Affter playing the full game in the past and just recently I have to say it's really a good game. The idea of the game and implementation is great. The game feels alot like a small time RTS mixed with some RPG elements. Probably the only issue with the game is the lack of length, the game is really quite short and gets a little repetative quickly but it's good to open up occasionally and play a round.

7

Unique. Worth playing. Wouldn't play it much though. Could have been better.

Great game, I remember playing it some years back. The only issue is that sometimes the mouse GUI selection does not register. It freezes for a few seconds, which becomes annoying. It happens quite often and still hasn't been fixed. Otherwise, a very good game. :)

So far, so good. I'm really liking it but I'm not very far in yet. It feels like an Indie Neverwinter Nights with some homebrew love that only the Indies can give.

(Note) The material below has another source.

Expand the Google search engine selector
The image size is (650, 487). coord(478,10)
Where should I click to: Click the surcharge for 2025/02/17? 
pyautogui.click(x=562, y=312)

Depths of Peril is one of those games you never mind. Generally because it is said to be just another Diablo clone. Well, for some part this is true. So why bother with Depths of Peril?
Mostly because the game offers some advances and some differences to the Diablo Action-RPG-based gameplay, though it never manages to become better as its idol Diablo, in terms of Hack&Slash gameplay. If you just want that, stick with Diablo.
If you like to know how Hack&Slash can be combined with a Clan-centric war, where diffenrent objects from loot can be attached to your "house", in order to improve the overall abilities, and fight together with NPC's through random maps, then Depths of Peril could be for you. While it allows only up to 4 NPC's in your house, from you can choose only one to accompany you, one of the better features is, that you actually see what your AI enemies do at the same time. If they go on a raid, into a dungeon, etc. you'll meet them and have diplomatic choice, in terms of trading, alliances, adventuring together. All in all there are a lot of choices, that make gameplay somewhat more deeper. The diplomatic part reminds me of Civilization, the Hack&Slash is Diablo, the mix reminds me of the SNES Module Actraiser. The game is worth a try, it is focused towards a long gameplay (weeks), and the gfx arent too terrible. I rated it with a 9, just out of a 10 hurs game session.
But Depths of Peril has its flaws as well - the most annoying flaw for me is the misfit between the enduring gameplay and the little missing nuances, which leads to a repetetive gameplay after awhile. The emphasis on the strategy part, isnt what the gameplay is ableto offer yet. perhaps, as one example, the houses should have been implemented as different villages, offering many more possiblites!

10

who885 says

Agree Disagree

Im not going to lie This game is awesome! played it at a buddy's house and i wish i could've played more!